── DOCUMENT EXCERPT

Thanks to their brilliant brainwashing program, nobody deviated from the officially mandated thought process for hundreds of years.

Why do you people always write glorious fallen civilizations that have unintentional undertones of being horrible dystopias?

[i]It wasn't until about 1,000 years after their existence in this world that a caster by the name of Makaze, "evil wind", developed an unsatiable crave for power.[/i]

Well, I would too if I were named something like "Evil Wind". Sheesh, if my name were "Darkoverlord Sinisterdoom von Puppykicker", I'm sure everyone treating me as an obvious villain based purely on my name would be enough to get me to turn evil. Seriously, what kind of parents name their kid something that basically gives them no career options but supervillain or professional wrestler?

[i]The head of his village, he convinced his people that using their abilities could bring them great power, and was able to get them to believe that his intentions were good.[/i]

Yes, yes, of course the guy named EVIL WIND has nothing but your best interests at heart!

Note that this eliminates the Gilbert & Sullivan-esque motivation for Makaze that he turned evil because his sinister name caused everyone to hate him. Instead, we just have Makaze's parents being idiots, his followers being idiots, and Star being the biggest idiot for giving the supervillain an entirely arbitrary and unnecessary obvious villain name.

[i]Perhaps in his eyes, they were, but Makaze unleashed great destruction upon the world, manipulating his powers to summon a series of creatures that would later come to be known as "Duel Monsters". It is in fact this evil that led to the creation of the Shadow Games in the first place.[/i]

He's also apparently a rather incompetent supervillain, given that he summoned Kuriboh.

[i]As Makaze began assembling an army of darkness with which he could take over the land, those still remaining on the side of good[/i]

Wait, even though Makaze was the first evil guy in EVER and he's only just started assembling his army, the "side of good" is already so small that its contents is described as "those still remaining"?

Maybe Good just really sucks.

[i]began to assemble an army of their own, knowing that perserving[/i]

PROOFREADING

[i]any of their great peace and accomplishments would require fighting, and they were right.[/i]

The only way to [s]perserve[/s] preserve the peace is to go to war!

For all the author's talk about how great the Kaze Minzoku were, their onscreen actions so far consist of "having everyone think exactly the same", "being fooled by a blatant villain", "losing easily", and "deciding that peace requires war". As far as I can tell, they deserved to die.

[i]A bloody war ensued, one that went on for almost twenty years with constant destruction, and right before their eyes, the world of the Kaze Minzoku was falling apart. Makaze advanced upon the city's capital, prepared to deliver a final devastating blow that would surely spell the end. In doing so, he summoned forth a creature known today as Van'Dalgyon, the Dark Dragon Lord.[/i]

That's... kind of random. When I think "unstoppable force of doom", my first thought isn't usually "random Dragon that is only useful in one decktype and that is completely vanilla after it has been Summoned".

[i]The might of the fearsome machine of destruction was [b]unstoppable[/b], and try as they might, the Kaze Minzoku were [b]unable to stop it[/b].[/i]

MY GREAT PROSE SENSES ARE TINGLING

No, seriously, read the stuff you write. This sort of thing won't get through if you do.

────

▸ TASK DETAILS
Reproduce the section of the fan fiction critique starting at "That's... kind of" and ending at "through if you do.", word for word.

── ENTRIES SHOWN

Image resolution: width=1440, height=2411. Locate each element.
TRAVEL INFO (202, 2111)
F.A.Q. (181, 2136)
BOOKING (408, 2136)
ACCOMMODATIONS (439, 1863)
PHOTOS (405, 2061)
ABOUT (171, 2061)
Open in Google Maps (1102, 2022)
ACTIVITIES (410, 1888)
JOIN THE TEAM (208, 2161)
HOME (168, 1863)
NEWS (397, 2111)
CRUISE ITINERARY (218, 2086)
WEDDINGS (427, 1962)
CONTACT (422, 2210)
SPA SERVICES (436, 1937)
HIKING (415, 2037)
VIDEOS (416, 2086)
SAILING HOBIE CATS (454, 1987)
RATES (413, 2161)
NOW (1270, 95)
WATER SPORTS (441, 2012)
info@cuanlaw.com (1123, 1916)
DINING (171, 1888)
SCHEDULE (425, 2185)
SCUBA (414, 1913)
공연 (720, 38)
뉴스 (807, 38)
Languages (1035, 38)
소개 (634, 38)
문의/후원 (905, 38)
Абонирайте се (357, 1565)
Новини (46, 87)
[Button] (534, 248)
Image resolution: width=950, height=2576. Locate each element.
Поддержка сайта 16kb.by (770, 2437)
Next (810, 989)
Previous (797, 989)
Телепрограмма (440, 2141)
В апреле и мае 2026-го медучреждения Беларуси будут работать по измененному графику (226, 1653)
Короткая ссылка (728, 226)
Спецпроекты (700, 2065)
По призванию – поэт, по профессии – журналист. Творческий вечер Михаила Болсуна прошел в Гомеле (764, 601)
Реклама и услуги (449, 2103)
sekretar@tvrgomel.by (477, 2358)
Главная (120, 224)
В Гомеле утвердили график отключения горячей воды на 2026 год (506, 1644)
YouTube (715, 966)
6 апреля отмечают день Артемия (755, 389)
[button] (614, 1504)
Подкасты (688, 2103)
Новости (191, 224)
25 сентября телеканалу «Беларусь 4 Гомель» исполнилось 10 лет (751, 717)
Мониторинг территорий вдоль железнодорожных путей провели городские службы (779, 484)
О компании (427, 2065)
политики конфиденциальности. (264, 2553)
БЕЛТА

────

▸ RESPONSE FOR THIS EXERCISE
That's... kind of random. When I think "unstoppable force of doom", my first thought isn't usually "random Dragon that is only useful in one decktype and that is completely vanilla after it has been Summoned".

[i]The might of the fearsome machine of destruction was [b]unstoppable[/b], and try as they might, the Kaze Minzoku were [b]unable to stop it[/b].[/i]

MY GREAT PROSE SENSES ARE TINGLING

No, seriously, read the stuff you write. This sort of thing won't get through if you do.